_Extracted records_:
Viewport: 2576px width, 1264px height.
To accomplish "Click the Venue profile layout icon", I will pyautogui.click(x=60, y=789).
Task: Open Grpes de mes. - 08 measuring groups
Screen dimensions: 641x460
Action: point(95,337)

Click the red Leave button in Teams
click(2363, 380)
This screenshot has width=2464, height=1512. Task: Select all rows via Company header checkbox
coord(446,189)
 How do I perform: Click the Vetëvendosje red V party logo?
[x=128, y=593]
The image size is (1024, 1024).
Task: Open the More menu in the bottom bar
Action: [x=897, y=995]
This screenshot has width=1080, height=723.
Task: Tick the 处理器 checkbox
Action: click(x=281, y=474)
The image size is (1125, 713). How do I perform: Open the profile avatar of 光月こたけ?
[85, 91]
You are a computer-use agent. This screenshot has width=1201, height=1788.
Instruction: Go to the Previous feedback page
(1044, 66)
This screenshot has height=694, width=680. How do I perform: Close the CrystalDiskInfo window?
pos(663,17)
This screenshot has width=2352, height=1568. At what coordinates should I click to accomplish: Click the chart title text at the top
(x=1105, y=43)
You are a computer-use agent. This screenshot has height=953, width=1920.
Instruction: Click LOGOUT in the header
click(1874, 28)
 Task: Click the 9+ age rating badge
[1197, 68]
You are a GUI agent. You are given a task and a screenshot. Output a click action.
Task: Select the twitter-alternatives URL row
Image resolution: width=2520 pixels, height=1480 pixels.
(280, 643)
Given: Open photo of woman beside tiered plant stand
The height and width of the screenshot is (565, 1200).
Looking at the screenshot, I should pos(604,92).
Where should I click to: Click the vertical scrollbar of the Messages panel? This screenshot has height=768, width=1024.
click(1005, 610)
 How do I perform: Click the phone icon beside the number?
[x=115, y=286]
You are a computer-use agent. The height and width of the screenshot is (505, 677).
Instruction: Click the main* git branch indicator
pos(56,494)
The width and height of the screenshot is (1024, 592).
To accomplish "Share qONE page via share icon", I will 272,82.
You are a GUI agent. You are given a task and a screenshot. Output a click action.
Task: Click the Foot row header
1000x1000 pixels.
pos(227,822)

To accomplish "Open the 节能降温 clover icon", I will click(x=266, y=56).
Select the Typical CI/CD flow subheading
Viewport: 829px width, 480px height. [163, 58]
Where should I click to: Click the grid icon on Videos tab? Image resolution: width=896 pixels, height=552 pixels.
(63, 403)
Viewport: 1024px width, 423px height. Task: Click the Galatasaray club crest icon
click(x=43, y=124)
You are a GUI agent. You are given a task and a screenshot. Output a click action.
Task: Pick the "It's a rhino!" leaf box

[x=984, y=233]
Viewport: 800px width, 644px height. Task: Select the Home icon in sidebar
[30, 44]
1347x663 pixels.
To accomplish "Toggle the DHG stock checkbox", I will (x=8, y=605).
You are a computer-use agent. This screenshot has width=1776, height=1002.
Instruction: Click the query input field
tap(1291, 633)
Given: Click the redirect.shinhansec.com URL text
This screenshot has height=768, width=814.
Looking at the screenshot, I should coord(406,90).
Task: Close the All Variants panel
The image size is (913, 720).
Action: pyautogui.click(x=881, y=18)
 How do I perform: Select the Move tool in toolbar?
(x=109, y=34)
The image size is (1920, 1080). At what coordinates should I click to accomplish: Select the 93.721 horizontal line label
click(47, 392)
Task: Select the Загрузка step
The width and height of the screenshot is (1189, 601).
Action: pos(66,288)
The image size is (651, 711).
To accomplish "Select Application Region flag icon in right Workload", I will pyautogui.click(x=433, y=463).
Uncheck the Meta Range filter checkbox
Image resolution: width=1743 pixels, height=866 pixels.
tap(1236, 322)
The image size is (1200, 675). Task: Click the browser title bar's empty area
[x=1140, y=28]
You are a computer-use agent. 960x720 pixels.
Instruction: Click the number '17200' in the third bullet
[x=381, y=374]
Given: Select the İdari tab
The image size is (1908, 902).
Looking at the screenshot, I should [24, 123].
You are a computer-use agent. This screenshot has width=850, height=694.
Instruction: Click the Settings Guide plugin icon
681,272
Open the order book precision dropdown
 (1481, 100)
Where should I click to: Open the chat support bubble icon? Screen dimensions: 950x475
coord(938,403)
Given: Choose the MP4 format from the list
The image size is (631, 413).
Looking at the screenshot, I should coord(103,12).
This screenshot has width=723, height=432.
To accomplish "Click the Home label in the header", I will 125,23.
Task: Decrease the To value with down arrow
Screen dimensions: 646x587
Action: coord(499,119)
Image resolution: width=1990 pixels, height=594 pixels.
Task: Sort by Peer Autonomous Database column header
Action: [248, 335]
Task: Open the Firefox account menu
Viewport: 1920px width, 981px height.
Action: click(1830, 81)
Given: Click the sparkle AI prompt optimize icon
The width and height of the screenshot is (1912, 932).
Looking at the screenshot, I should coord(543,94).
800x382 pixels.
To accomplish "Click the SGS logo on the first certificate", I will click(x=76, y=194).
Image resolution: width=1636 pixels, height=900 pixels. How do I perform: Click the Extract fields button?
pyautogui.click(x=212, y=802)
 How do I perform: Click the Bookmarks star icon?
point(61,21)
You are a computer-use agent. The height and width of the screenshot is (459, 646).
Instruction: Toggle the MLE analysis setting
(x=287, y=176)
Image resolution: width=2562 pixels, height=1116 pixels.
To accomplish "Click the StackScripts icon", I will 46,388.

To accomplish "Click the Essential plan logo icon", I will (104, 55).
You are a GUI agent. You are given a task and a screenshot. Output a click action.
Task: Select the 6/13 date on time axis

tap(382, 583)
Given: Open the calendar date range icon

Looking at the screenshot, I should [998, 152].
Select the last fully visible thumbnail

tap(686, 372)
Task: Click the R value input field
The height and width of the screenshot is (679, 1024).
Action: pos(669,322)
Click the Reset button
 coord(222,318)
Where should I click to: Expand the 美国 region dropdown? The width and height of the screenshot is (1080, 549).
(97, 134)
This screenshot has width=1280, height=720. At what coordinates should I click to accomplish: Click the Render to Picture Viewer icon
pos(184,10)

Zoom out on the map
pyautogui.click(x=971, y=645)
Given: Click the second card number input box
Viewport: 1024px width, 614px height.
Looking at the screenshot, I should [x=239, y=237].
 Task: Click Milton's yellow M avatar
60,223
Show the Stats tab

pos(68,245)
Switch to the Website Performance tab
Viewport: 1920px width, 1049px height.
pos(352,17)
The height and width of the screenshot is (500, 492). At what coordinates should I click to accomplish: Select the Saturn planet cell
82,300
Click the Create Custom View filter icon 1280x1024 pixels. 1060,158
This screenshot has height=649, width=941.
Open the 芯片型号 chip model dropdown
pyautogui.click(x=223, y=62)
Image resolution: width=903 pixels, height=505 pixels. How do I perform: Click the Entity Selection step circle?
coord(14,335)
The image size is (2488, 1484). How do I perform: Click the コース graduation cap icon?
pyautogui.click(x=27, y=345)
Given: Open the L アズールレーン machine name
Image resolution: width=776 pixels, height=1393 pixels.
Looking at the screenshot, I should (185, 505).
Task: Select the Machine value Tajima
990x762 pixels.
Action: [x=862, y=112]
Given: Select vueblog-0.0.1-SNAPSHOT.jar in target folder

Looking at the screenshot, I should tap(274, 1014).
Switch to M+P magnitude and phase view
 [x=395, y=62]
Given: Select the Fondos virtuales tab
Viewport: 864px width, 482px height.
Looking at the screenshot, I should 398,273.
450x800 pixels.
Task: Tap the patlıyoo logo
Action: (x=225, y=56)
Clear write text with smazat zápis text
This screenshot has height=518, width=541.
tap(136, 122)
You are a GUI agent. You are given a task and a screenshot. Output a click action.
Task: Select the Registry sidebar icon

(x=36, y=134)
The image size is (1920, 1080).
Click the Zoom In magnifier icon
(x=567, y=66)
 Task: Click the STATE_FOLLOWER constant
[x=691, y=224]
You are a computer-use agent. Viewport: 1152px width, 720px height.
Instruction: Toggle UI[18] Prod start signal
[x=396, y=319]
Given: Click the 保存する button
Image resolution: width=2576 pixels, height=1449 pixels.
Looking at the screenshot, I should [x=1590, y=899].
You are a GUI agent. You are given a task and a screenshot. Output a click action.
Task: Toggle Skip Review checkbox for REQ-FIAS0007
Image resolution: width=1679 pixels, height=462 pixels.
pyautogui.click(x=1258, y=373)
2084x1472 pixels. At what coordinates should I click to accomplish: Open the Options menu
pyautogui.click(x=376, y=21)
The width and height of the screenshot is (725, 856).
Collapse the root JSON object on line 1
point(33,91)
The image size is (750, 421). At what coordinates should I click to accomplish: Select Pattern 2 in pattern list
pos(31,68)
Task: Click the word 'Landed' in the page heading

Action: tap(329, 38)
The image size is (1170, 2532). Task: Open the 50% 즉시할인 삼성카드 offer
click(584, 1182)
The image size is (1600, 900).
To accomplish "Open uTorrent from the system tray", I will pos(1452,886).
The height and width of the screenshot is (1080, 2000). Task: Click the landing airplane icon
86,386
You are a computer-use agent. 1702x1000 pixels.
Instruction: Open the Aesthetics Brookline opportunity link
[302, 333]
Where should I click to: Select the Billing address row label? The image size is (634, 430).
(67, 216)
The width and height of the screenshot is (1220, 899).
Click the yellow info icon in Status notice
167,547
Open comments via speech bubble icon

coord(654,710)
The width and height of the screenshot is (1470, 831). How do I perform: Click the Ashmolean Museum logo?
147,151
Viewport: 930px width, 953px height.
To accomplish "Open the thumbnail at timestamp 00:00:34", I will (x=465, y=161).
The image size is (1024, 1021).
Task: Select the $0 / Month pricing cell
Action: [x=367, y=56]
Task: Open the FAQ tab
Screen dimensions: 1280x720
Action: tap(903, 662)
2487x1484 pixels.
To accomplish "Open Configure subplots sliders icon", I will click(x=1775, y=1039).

_What you need to do_:
Reproduce the entries from the line with "Switch to M+P magnitude and phase view" to the line with "Action: (x=225, y=56)", keeping every character as it is.

_Worked solution_:
Switch to M+P magnitude and phase view
 [x=395, y=62]
Given: Select the Fondos virtuales tab
Viewport: 864px width, 482px height.
Looking at the screenshot, I should 398,273.
450x800 pixels.
Task: Tap the patlıyoo logo
Action: (x=225, y=56)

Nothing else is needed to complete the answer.